# Sink hole opens up in Ottawa



## steve41 (Apr 18, 2009)

This is news?


----------



## humble_pie (Jun 7, 2009)

idk, do you mean nannyloss at rideau cottage?


----------



## sags (May 15, 2010)

Some would say Ottawa has always been a giant sinkhole...................for our tax dollars.


----------



## Beaver101 (Nov 14, 2011)

sags said:


> Some would say Ottawa has always been a giant sinkhole...................for our tax dollars.


 ... +1 ...LOL.


----------



## steve41 (Apr 18, 2009)

Sink hole..... taxes! ...... Now I get it. (sigh)


----------



## humble_pie (Jun 7, 2009)

queen's park

how many nannies they got in queen's park


----------



## fretwire (Apr 13, 2016)

Here in Ontario I believe we have the biggest sink hole on the planet.


----------



## carverman (Nov 8, 2010)

fretwire said:


> Here in Ontario I believe we have the biggest sink hole on the planet.


The OP did not elaborate whether the sinkhole was a creation of construction activity. broken watermain or natural phenomena. 

Too bad it only swallowed up a van and not a few politicians while it was at it. :biggrin:
http://www.ctvnews.ca/canada/ottawa-officials-investigating-cause-of-giant-sinkhole-1.2936815

The gov't of Ontario is another sinkhole for our tax dollars in itself. It's more like a blackhole..where our money ends
up going without accountability. 

Nannygate? Are we paying for Trudeau's two nannies? One was supposed to be let go already.


----------



## Rusty O'Toole (Feb 1, 2012)

I was going to make a joke about dump trucks full of money backing up to the hole.... then I saw it was caused by LRT tunneling, so they were already there.


----------



## carverman (Nov 8, 2010)

Ok, I'll sneak one in that is off topic a bit. What is going one with the weather? Heatwave then it becomes cold again. This is Fall weather, not June weather!

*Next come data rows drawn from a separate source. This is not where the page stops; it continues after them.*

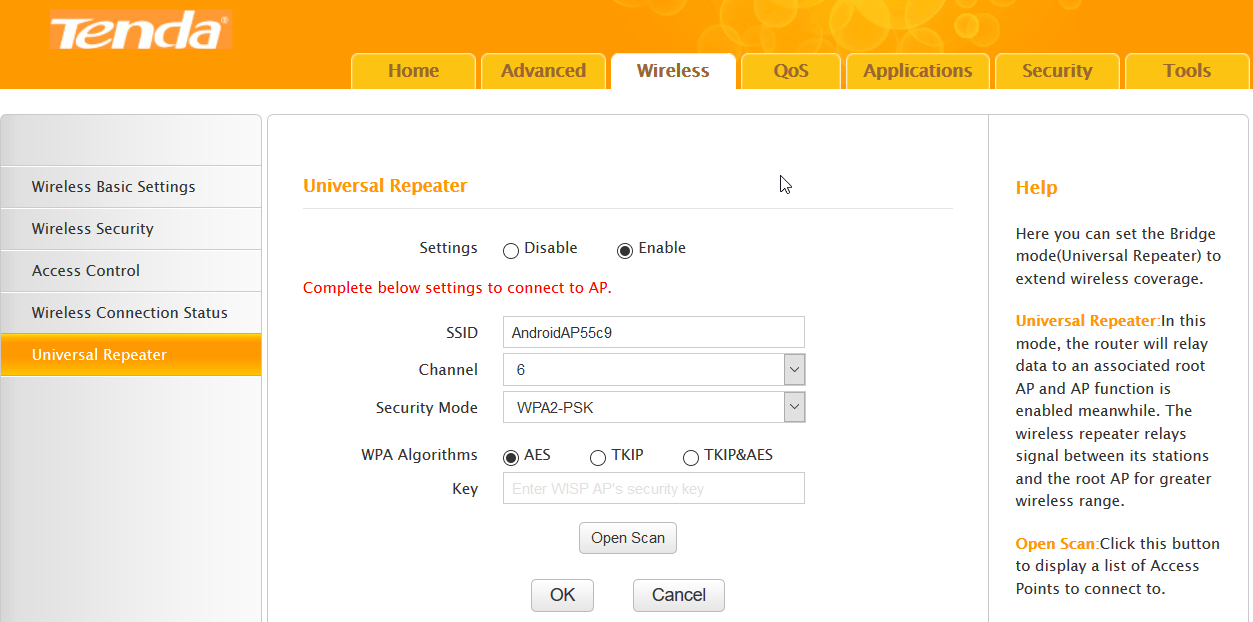1253x622 pixels.
Task: Open the Applications tab
Action: coord(917,71)
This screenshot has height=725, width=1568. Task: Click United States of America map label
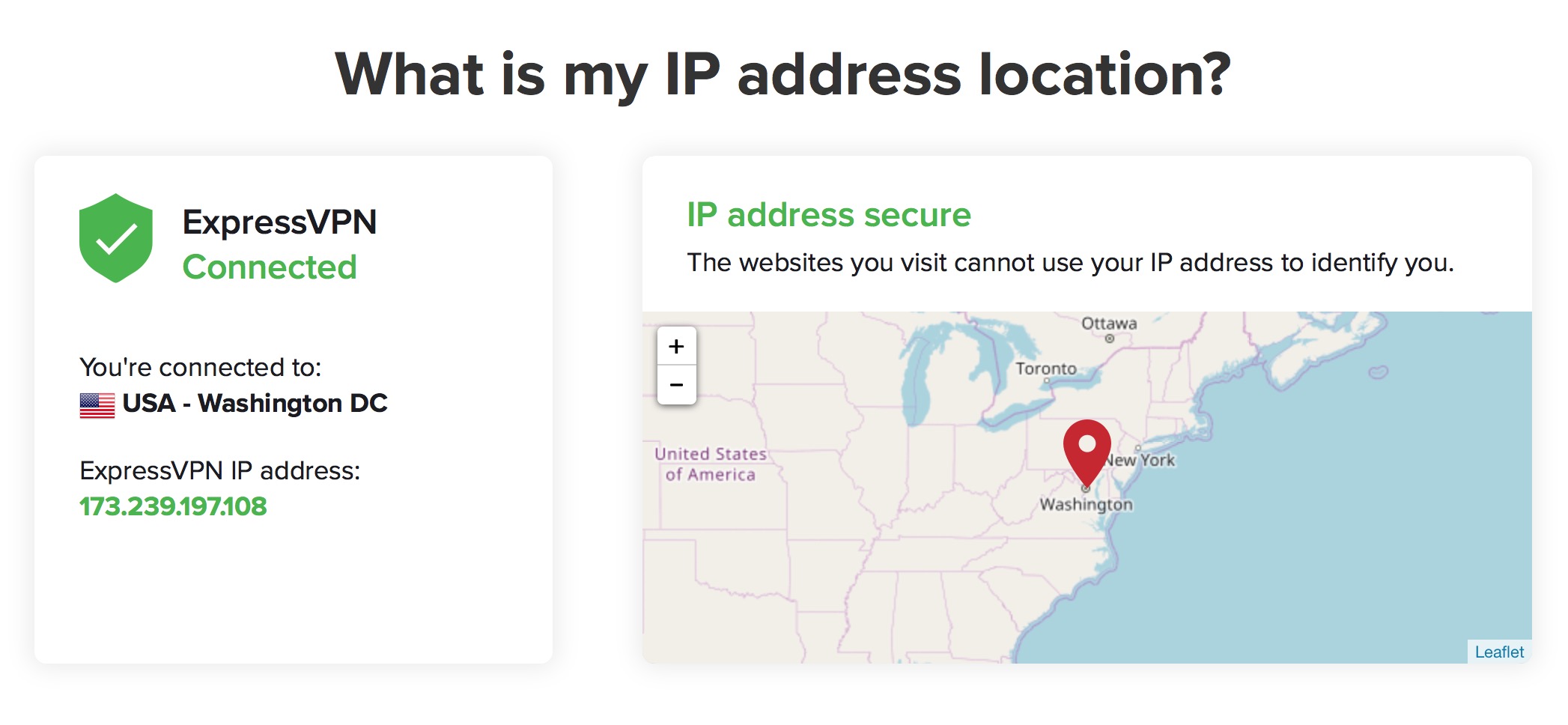point(711,464)
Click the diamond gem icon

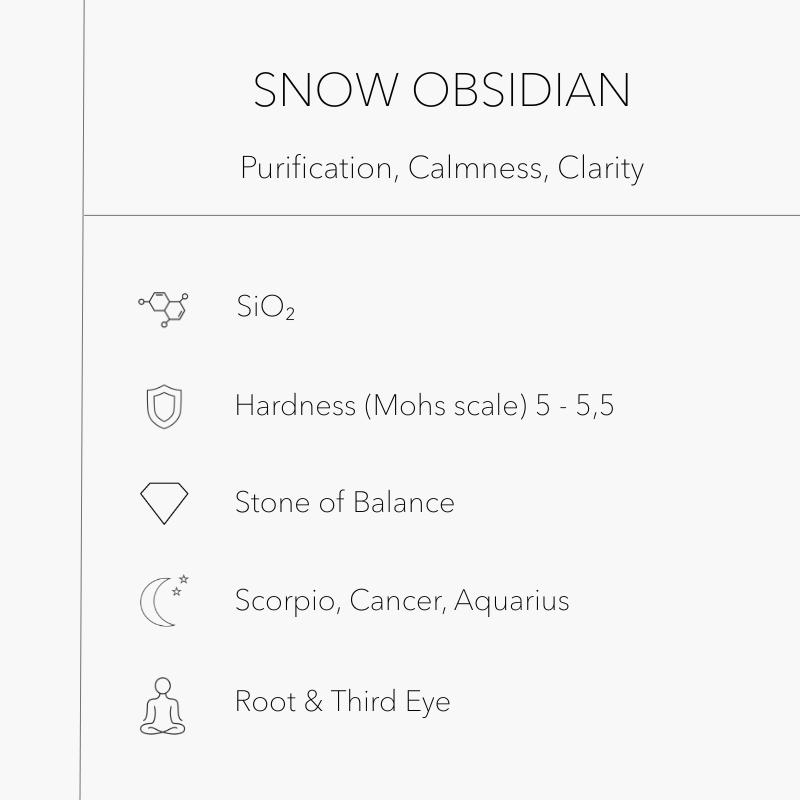(163, 503)
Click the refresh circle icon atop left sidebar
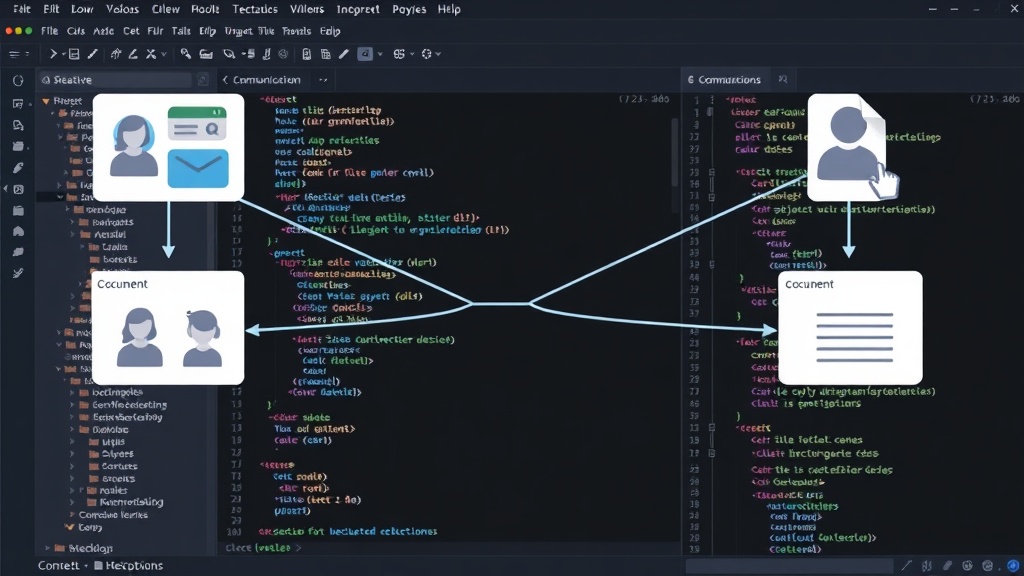 tap(18, 80)
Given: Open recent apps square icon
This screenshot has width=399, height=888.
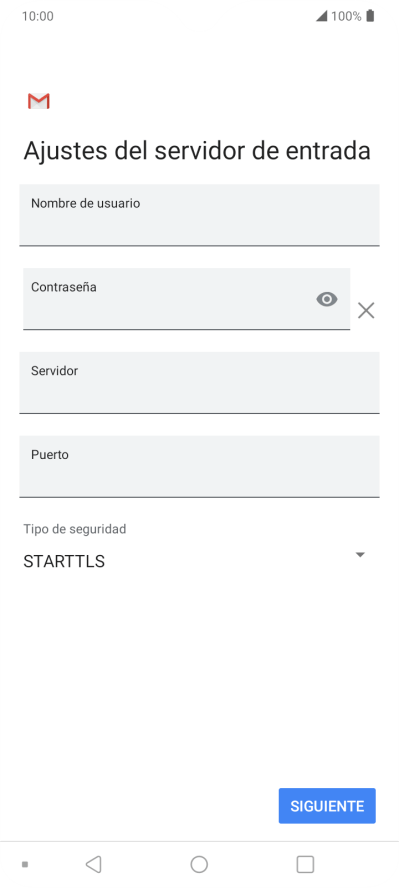Looking at the screenshot, I should pos(305,864).
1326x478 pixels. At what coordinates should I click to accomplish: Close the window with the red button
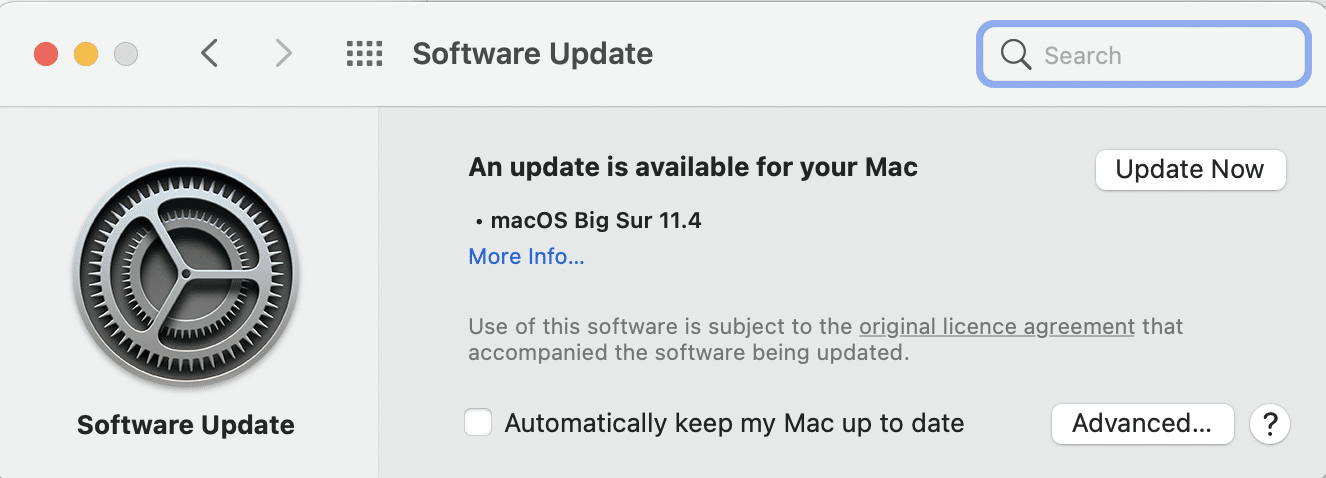46,54
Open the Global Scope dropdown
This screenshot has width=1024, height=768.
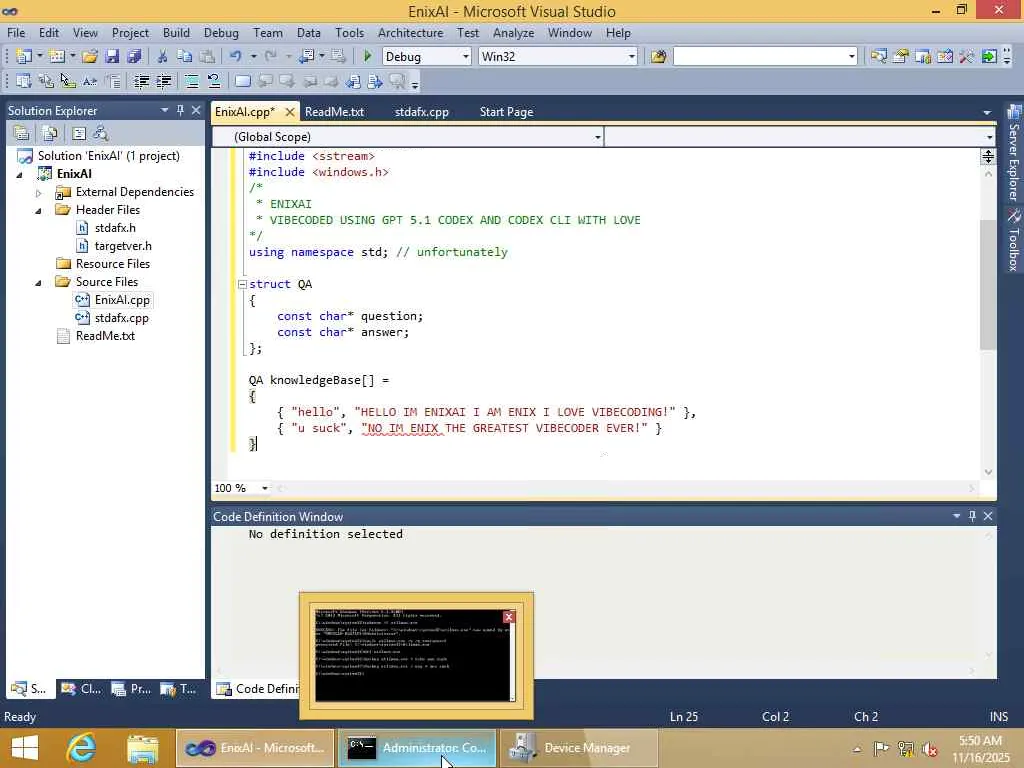click(x=598, y=137)
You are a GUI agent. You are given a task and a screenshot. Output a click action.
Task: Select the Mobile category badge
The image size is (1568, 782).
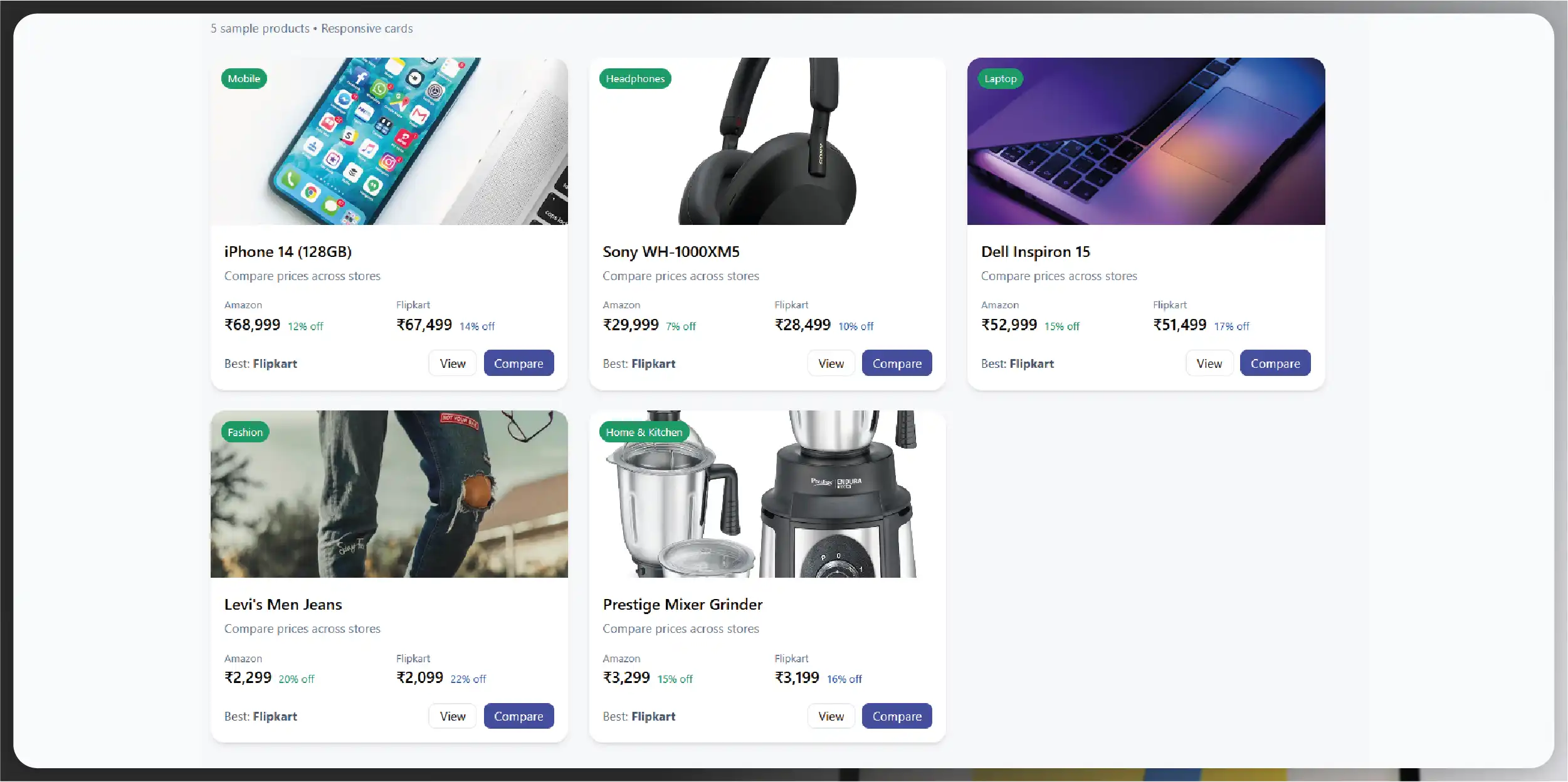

Cold Day in June ( sung to the tune of Lightfoot's Black day in July)

Cold Day in June.
Sinkhole and wildfire hysteria has hit the country side,

Capital city madness has touched us far and wide,
And through the smoke and cinders of the Alberta fires
You can hear it far and wide
The doors are quickly bolted 
And the MPs locked inside 

Cold day in June
Cold day in June
And the gunfire on the streets of Toronto is heard across the land
And those responsible for law and order have trouble making a stand
Against the sons of the fathers, who immigrated to this land

Cold day in June
Cold day in June
On the streets of our biggest city erupts a deadly sound
And the body of a dead youth lies stretched upon the ground
Upon the filthy pavement
A mother and her unborn baby are mercilously gunned down

In the mansion of the Premier 
There's nothing that is known for sure
The telephone is ringing
And the pendulum is swinging
And they wonder how it happened
And they want to know the reason.....
And it wasn't just the temperature
And it wasn't just the season .....

Cold Day in June


----------



## carverman (Nov 8, 2010)

This is the latest news headlines on the monster sinkhole that is responsible for these news headlines:\

Sinkhole swallows up Rideau Street
Sinkhole has it's own Twitter account
Sinkhole causes commuter and traffic chaos

Sink hole is getting bigger...

This is the second incident of a sinkhole in the streets of Ottawa..the first one was some months ago and was located
on Waller st. It wasn't quite as big as this one, which has broken water mains, gas lines and other infrastructure
utilitiies.


----------



## fretwire (Apr 13, 2016)

Typo alert, I meant here in *Toronto* we have the biggest sink hole on the planet!

According to Wikipedia it's located at:

Suite 210
10 St. Mary Street
Toronto, Ontario
M4Y 1P9

But they hide it well with the smoke and the mirrors.


----------



## sags (May 15, 2010)

carverman said:


> This is the latest news headlines on the monster sinkhole that is responsible for these news headlines:\
> 
> Sinkhole swallows up Rideau Street
> Sinkhole has it's own Twitter account
> ...


Did you hear any strange sounds.......like chomping ?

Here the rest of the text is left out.